EXERCISE DATA:
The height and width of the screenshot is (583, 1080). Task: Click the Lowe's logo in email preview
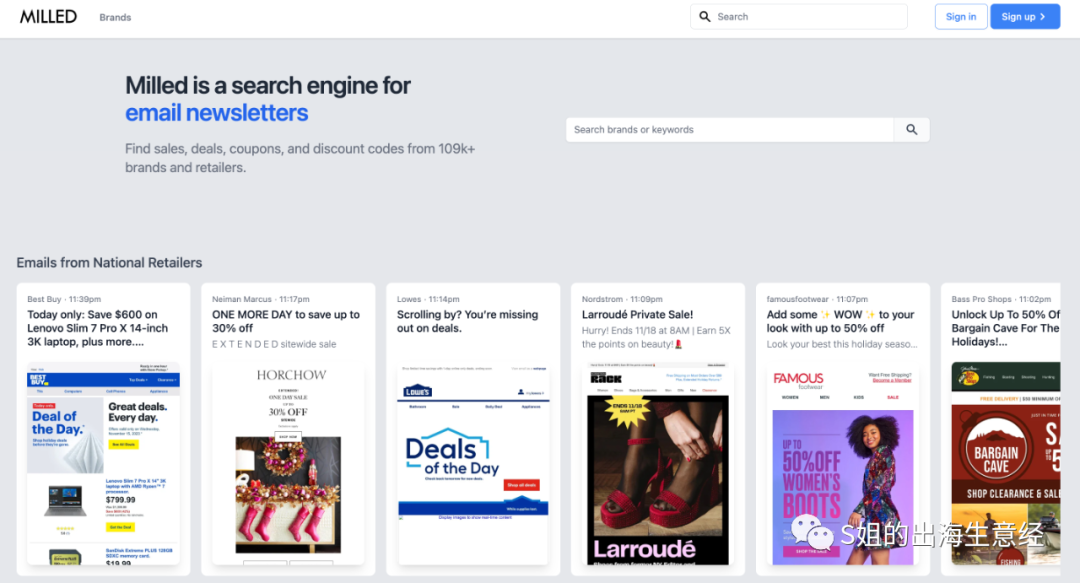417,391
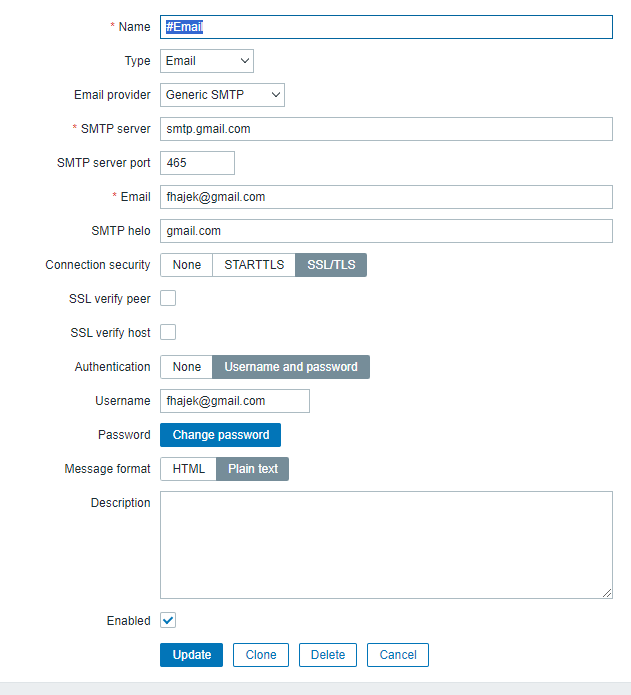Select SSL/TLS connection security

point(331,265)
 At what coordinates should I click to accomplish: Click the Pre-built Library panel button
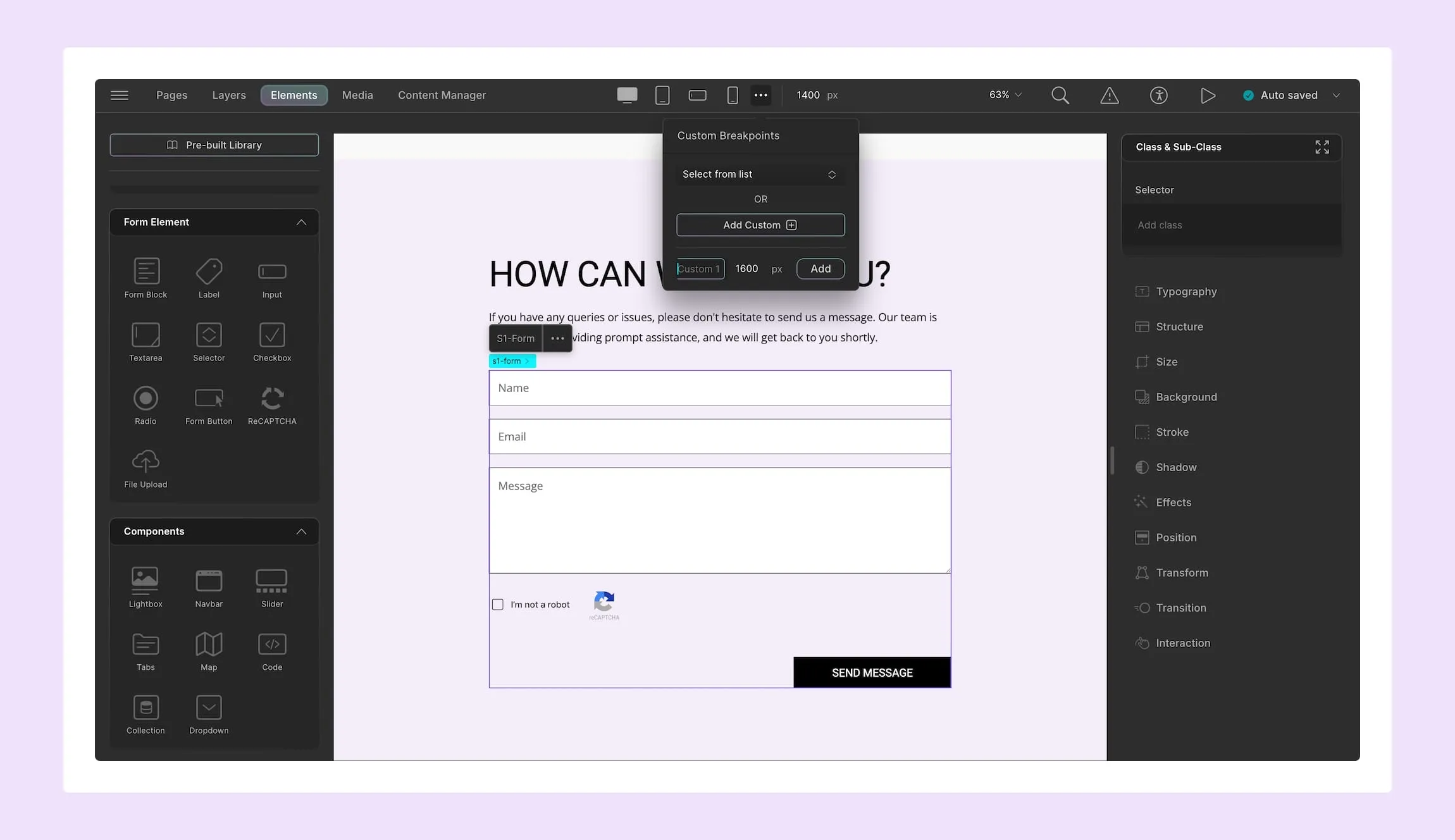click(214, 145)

EXERCISE REQUIREMENTS: Please reproduce the entries above word for word, leaving out the pictures.

FINISHED ANSWER:
The height and width of the screenshot is (583, 1080). Task: Click the Lowe's logo in email preview
417,391
Select SSL/TLS connection security

point(331,265)
 At what coordinates should I click to accomplish: Click the Pre-built Library panel button
click(214, 145)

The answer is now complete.